[QUOTED PASSAGE]

Biliary artesia is defined as a rare disease of the liver and bile ducts that occurs in infants and is characterised by obliteration or discontinuity of the extrahepatic biliary system, resulting in obstruction to bile flow. This progressive liver problem is a chronic disease that often becomes evident shortly after birth with signs of yellowing of the skin and whites of the eyes (jaundice). Bile eventually builds up in the liver and damages it, leading to scarring as well as loss of liver function and tissue.

The unemployed Pilane seems overwhelmed by the situation and admits that it has been a tall order to come to terms with living with and taking care of an ill child. Pilane is however taking it all in her stride. After her child was born, she did not suspect that anything was wrong. They went for the usual six weeks check-up after birth and the nurses also gave them a clean bill of health.
“I only realised that something was wrong when the baby’s eyes started turning yellow and his urine was also dark yellow. His tummy was also stiff and slightly swollen. I found this strange and that is when I went back to the clinic.”

That is when Pilane was given a referral to Princess Marina Hospital where they confirmed that Rorisang has biliary artestia. Pilane went to register Rorisang at the transplant unit.
At four months old a Kasai operation (surgical treatments performed on children with biliary artesia) was done on Rorisang but it was not successful. They told her that operations of this nature are often done when a child is two months and below. “At Princess Marina hospital, I was told that his liver was already damaged so he needs a liver transplant. I was even told that the situation was so dire that he would live up to a year and a half.”

[HOW TO COMPLETE THIS TASK]
Pick up the account of Rorisang's illness after its last sentence and carry it on. The rows after this note have no connection to the account of the infant with biliary atresia.

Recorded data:
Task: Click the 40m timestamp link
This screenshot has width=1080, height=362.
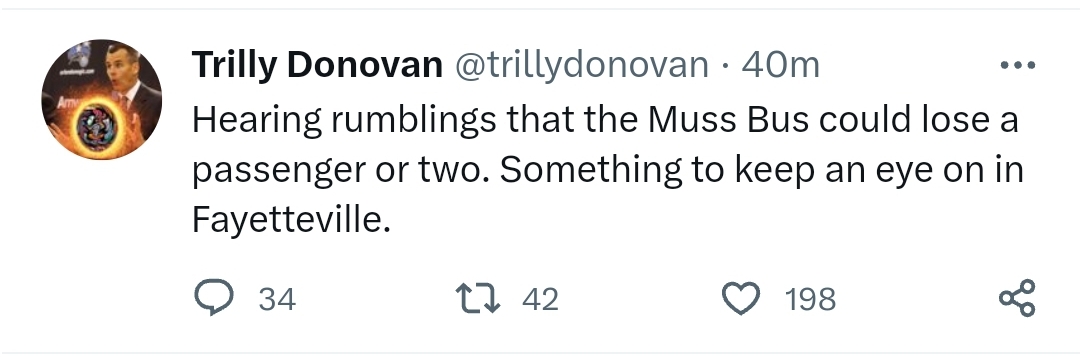Action: tap(780, 65)
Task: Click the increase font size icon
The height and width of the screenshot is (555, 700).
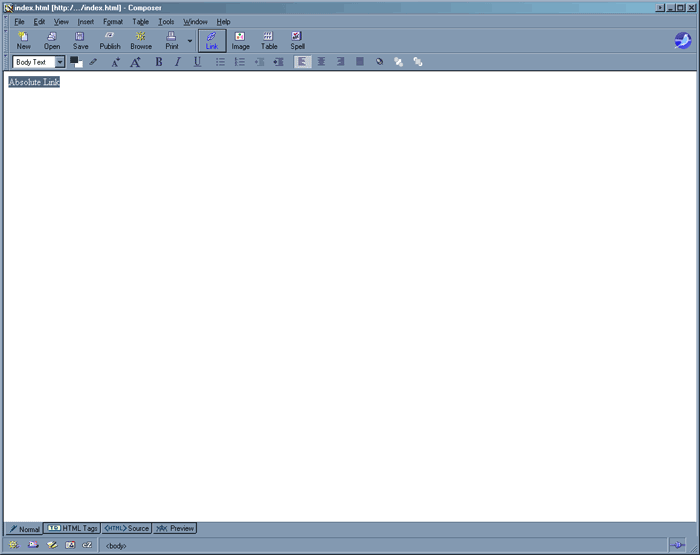Action: click(135, 62)
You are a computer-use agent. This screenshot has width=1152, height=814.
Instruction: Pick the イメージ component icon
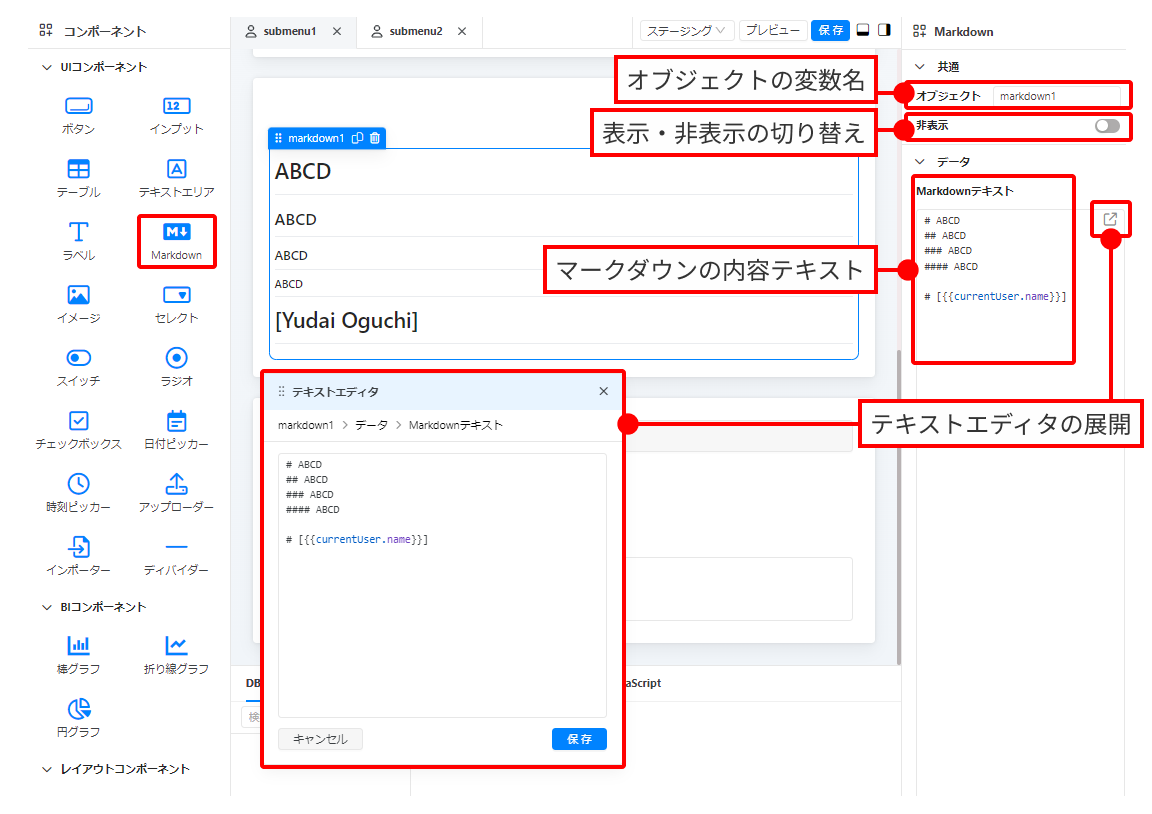[78, 295]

[ANSWER FOR THIS EXERCISE]
She did not receive any assistance. She was informed that the doctors were attending a workshop in India. After some time she was contacted and told that she could be his living donor if a donor is not found. “We did tests and everything seemed to be going well. They told me that they had taken the blood samples to a lab in South Africa but never heard from them again.” Pilane says that they were admitted at Princess Marina hospital in March last year.

In April an operation was done on Rorisang to drain bile from the liver. Rorisang was given medication to support his liver but she says it is not working as his situation is still deteriorating.
Pilane was informed that a liver transplant in India costs P400, 000 and P1.3 million in South Africa. Pilane, who is unemployed, survives off the generosity of family members, who she says have been supportive.

She says it is difficult to leave him with anyone else. “He does not cry or complain when he is sick so it is difficult for those who do not know to take care of him. I know that once he sleeps often or looks drawn then it means that he is not feeling well.” Of late, baby Rorisang has not been eating well. “He only drinks milk. He has now lost a lot of weight. Dieticians have recommended him diets and ordered him some foods but he refuses to eat and if you force him to, he actually vomits,” his mother says.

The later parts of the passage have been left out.